Source document:
§ §
It's in a separate "block" because it is common for all 3
conditions in the ultimate form of code (and most of the
later variables too), rather just this single condition.
> Thanks.
Thanks,
Maciej
>> +
>> + multifd->load_buf_idx = 0;
>> + multifd->load_buf_idx_last = UINT32_MAX;
>> + qemu_cond_init(&multifd->load_bufs_buffer_ready_cond);
>> +
>> return multifd;
>> }
>>
On 2/19/25 21:34, Maciej S. Szmigiero wrote:
> From: "Maciej S. Szmigiero" <maciej.szmigiero@oracle.com>
>
> The multifd received data needs to be reassembled since device state
> packets sent via different multifd channels can arrive out-of-order.
>
> Therefore, each VFIO device state packet carries a header indicating its
> position in the stream.
> The raw device state data is saved into a VFIOStateBuffer for later
> in-order loading into the device.
>
> The last such VFIO device state packet should have
> VFIO_DEVICE_STATE_CONFIG_STATE flag set and carry the device config state.
>
> Signed-off-by: Maciej S. Szmigiero <maciej.szmigiero@oracle.com>
> ---
> hw/vfio/migration-multifd.c | 103 ++++++++++++++++++++++++++++++++++++
> hw/vfio/migration-multifd.h | 3 ++
> hw/vfio/migration.c | 1 +
> hw/vfio/trace-events | 1 +
> 4 files changed, 108 insertions(+)
>
> diff --git a/hw/vfio/migration-multifd.c b/hw/vfio/migration-multifd.c
> index c2defc0efef0..5d5ee1393674 100644
> --- a/hw/vfio/migration-multifd.c
> +++ b/hw/vfio/migration-multifd.c
> @@ -42,6 +42,11 @@ typedef struct VFIOStateBuffer {
> } VFIOStateBuffer;
>
> typedef struct VFIOMultifd {
> + VFIOStateBuffers load_bufs;
> + QemuCond load_bufs_buffer_ready_cond;
> + QemuMutex load_bufs_mutex; /* Lock order: this lock -> BQL */
> + uint32_t load_buf_idx;
> + uint32_t load_buf_idx_last;
> } VFIOMultifd;
>
> static void vfio_state_buffer_clear(gpointer data)
> @@ -87,15 +92,113 @@ static VFIOStateBuffer *vfio_state_buffers_at(VFIOStateBuffers *bufs, guint idx)
> return &g_array_index(bufs->array, VFIOStateBuffer, idx);
> }
>
this routine expects load_bufs_mutex to be locked ? May be say so.
> +static bool vfio_load_state_buffer_insert(VFIODevice *vbasedev,
could you pass VFIOMultifd* instead ?
> + VFIODeviceStatePacket *packet,
> + size_t packet_total_size,
> + Error **errp)
§ §
Data excerpts:
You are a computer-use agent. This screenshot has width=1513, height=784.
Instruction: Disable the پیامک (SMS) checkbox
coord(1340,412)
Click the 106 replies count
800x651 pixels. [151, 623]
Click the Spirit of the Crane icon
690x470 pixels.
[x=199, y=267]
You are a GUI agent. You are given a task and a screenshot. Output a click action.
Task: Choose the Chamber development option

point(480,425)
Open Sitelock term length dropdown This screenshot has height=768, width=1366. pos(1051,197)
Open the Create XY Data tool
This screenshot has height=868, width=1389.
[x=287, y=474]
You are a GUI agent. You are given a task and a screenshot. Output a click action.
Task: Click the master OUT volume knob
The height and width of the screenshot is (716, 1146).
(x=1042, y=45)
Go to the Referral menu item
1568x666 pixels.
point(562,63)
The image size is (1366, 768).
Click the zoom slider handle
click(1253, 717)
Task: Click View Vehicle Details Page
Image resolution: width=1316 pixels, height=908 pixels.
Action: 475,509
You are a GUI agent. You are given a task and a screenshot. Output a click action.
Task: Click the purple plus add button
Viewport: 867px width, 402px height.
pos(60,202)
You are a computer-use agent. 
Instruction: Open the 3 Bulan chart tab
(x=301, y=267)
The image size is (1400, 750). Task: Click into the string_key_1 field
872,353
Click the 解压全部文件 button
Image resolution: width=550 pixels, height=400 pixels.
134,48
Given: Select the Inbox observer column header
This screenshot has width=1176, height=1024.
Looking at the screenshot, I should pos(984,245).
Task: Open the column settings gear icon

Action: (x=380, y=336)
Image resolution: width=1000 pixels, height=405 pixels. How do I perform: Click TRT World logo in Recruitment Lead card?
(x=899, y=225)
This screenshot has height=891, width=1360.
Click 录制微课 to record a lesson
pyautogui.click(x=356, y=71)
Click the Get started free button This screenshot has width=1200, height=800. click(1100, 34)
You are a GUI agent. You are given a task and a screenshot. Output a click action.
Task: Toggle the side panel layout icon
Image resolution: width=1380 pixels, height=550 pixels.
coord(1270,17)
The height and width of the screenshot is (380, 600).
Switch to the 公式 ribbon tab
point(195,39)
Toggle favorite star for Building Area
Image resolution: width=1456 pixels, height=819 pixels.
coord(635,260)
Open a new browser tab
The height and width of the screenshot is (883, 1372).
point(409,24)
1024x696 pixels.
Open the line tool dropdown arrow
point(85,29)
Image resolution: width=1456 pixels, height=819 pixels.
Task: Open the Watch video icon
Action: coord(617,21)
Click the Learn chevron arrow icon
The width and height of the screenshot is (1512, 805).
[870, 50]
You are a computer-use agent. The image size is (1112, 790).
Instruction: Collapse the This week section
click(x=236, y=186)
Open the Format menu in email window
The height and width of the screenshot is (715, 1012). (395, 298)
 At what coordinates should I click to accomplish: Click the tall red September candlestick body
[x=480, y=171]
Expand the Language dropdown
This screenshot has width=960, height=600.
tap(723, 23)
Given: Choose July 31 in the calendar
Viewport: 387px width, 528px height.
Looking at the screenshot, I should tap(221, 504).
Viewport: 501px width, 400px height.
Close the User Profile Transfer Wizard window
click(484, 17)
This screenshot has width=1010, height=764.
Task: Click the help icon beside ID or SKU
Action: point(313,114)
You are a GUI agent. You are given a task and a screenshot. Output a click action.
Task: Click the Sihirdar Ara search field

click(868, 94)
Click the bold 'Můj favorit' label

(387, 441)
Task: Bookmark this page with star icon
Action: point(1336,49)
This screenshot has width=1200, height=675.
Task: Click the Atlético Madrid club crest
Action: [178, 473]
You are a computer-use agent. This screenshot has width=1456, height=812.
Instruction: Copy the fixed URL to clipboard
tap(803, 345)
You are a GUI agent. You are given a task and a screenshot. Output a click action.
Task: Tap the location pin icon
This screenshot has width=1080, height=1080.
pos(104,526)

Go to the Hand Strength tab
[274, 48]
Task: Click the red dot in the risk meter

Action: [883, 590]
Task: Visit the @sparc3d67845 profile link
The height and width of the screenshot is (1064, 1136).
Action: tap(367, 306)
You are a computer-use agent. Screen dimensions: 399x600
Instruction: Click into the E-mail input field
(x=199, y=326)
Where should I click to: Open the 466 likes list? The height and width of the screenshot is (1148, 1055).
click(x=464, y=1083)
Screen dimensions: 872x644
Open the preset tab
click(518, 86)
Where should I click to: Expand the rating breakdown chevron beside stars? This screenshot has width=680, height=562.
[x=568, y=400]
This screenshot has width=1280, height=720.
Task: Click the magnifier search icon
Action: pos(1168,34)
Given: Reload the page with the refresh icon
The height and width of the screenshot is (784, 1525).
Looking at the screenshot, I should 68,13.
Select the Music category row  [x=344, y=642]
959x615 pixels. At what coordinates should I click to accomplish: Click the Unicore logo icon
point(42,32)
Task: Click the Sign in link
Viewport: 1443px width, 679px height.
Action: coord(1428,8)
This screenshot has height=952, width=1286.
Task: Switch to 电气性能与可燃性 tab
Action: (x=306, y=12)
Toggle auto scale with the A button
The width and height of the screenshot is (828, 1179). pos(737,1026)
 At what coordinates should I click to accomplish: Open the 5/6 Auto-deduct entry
§ §
Give the patch review thread again from "It's in a separate" down to "this single condition.", renaming "variables" to "fields" throughout that stretch.

The result:
It's in a separate "block" because it is common for all 3
conditions in the ultimate form of code (and most of the
later fields too), rather just this single condition.